Consegna: Ricopia fedelmente il tratto che va dalla riga contenente "Like Ian Lake's post with heart icon" fino all'ultima riga, entrambe comprese.

Dati di partenza:

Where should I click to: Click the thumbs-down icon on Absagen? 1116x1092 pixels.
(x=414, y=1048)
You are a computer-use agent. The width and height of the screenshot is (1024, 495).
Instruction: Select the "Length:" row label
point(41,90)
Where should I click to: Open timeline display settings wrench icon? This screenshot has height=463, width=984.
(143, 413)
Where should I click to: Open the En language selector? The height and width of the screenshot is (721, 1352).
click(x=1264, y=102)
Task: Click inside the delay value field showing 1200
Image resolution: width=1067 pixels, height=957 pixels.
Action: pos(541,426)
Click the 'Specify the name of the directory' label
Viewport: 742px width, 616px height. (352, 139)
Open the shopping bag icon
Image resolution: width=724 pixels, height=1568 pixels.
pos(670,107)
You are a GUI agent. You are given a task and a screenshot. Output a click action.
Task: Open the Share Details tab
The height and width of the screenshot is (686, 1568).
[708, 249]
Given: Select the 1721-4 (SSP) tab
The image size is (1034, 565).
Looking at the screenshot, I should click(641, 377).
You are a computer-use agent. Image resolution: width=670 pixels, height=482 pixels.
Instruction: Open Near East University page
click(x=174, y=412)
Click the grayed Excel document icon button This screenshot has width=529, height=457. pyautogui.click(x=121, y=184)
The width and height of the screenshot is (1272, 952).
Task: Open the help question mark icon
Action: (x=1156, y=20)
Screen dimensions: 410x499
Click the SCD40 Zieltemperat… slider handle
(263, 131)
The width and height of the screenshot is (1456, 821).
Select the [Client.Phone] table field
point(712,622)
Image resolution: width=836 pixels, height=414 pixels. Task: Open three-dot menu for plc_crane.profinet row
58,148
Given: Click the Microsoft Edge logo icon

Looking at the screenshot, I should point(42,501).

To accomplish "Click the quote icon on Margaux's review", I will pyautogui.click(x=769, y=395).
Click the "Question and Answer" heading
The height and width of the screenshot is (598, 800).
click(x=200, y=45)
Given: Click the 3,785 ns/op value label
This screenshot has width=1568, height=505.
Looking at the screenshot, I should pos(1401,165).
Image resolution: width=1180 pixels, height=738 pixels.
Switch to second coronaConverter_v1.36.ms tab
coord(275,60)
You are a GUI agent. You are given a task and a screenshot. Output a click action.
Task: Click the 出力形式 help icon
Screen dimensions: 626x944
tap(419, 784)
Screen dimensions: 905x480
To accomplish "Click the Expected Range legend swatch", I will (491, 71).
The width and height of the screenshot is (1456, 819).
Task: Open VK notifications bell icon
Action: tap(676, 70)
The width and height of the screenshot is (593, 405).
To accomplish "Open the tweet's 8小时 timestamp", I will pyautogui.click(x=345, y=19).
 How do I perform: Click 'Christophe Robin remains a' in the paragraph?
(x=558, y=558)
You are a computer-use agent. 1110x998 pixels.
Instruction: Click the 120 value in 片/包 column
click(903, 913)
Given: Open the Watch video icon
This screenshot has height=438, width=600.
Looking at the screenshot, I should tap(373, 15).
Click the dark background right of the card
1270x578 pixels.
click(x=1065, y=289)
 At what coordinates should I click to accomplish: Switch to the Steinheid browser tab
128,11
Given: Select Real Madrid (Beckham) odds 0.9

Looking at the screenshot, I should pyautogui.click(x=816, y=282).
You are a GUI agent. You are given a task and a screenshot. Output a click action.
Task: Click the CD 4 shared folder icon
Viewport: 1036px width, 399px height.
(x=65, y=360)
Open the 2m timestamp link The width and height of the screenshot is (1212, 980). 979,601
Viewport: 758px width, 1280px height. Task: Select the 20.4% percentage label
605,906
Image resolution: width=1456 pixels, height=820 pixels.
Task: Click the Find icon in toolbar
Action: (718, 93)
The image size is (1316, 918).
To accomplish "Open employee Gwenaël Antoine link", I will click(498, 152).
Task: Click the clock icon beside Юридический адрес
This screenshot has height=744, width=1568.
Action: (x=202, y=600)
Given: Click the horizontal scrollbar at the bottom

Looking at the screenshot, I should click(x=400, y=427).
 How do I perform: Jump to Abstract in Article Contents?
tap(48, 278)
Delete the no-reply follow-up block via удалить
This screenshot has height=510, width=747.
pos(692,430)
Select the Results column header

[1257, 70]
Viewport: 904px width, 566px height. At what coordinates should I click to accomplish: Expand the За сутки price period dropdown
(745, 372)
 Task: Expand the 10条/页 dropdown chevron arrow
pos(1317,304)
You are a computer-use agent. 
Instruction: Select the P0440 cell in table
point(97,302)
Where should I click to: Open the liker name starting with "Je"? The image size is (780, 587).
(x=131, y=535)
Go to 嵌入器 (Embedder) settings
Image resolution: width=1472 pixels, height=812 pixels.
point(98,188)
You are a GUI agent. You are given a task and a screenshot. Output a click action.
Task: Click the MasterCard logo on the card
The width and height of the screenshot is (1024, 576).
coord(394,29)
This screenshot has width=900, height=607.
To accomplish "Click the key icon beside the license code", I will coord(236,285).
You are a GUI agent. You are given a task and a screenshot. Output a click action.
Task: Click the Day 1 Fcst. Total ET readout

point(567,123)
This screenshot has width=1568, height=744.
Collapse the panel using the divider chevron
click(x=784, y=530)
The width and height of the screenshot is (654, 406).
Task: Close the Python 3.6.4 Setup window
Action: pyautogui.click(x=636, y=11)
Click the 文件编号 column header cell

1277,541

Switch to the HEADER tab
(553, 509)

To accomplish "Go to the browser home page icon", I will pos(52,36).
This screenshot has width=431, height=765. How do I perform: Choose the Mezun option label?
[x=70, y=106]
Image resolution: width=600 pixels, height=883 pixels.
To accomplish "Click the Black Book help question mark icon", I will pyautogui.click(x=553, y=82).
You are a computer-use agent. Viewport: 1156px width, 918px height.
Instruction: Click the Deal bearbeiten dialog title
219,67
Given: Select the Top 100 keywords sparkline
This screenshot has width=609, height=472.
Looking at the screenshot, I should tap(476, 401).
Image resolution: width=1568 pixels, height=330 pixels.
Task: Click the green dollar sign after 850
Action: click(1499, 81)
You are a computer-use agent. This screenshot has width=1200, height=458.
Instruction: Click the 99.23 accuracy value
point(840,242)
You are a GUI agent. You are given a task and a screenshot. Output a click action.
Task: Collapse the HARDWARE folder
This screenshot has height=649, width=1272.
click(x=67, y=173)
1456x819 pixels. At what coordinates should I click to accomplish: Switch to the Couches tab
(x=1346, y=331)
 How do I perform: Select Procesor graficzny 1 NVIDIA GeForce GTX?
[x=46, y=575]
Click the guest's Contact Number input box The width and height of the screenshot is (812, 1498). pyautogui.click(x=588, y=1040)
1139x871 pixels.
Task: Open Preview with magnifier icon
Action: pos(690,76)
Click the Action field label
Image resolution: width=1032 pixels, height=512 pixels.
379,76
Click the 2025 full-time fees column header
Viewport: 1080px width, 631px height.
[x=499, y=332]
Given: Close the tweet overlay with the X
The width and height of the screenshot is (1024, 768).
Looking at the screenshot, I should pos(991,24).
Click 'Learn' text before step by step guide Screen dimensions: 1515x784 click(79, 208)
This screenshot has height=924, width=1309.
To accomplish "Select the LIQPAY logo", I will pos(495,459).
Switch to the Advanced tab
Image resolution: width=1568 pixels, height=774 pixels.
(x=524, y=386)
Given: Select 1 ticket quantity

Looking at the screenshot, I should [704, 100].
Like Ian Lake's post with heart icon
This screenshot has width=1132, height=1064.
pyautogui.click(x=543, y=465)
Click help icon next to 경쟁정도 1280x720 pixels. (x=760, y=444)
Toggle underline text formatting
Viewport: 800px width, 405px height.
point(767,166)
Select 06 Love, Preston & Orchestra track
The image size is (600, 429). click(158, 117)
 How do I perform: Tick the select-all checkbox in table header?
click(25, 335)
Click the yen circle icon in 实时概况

Esercizio svolto:
Like Ian Lake's post with heart icon
This screenshot has width=1132, height=1064.
pyautogui.click(x=543, y=465)
Click help icon next to 경쟁정도 1280x720 pixels. (x=760, y=444)
Toggle underline text formatting
Viewport: 800px width, 405px height.
point(767,166)
Select 06 Love, Preston & Orchestra track
The image size is (600, 429). click(158, 117)
 How do I perform: Tick the select-all checkbox in table header?
click(25, 335)
Click the yen circle icon in 实时概况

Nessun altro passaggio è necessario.